O pedido: Enumere, sem repetições, os nomes de pessoas, partidos e lugares que aparecem na notícia abaixo sobre as legislativas em Cabo Verde. Para cada partido, junte a sigla ao nome por extenso.

***** Texto para leitura

Início Política Disputa renhida mantém suspense até ao último minuto

Disputa renhida mantém suspense até ao último minuto

Cabo Verde realiza a 20 de março as eleições legislativas mais disputadas de sempre, uma luta renhida entre PAICV, no poder há 15 anos, e MpD, da qual qualquer um dos lados pode sair vencedor

 

O Movimento para a Democracia (MpD), que candidata a primeiro-ministro o gestor e presidente da câmara da Praia até janeiro, Ulisses Correia e Silva, centrou a sua mensagem na necessidade de mudança após 15 anos de maiorias absolutas do Partido Africano da Independência de Cabo Verde (PAICV), que, no seu entender, partidarizaram o Estado e prejudicaram o país. E mudança, significa para o líder “ventoinha”, levar para o Governo o modelo aplicado na gestão da câmara da Praia.

**********
***** Dados armazenados

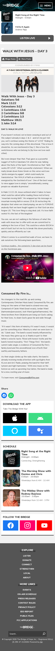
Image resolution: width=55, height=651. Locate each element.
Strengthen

**********

Resposta ao exercício:
- Cabo Verde
- PAICV (Partido Africano da Independência de Cabo Verde)
- MpD (Movimento para a Democracia)
- Ulisses Correia e Silva
- Praia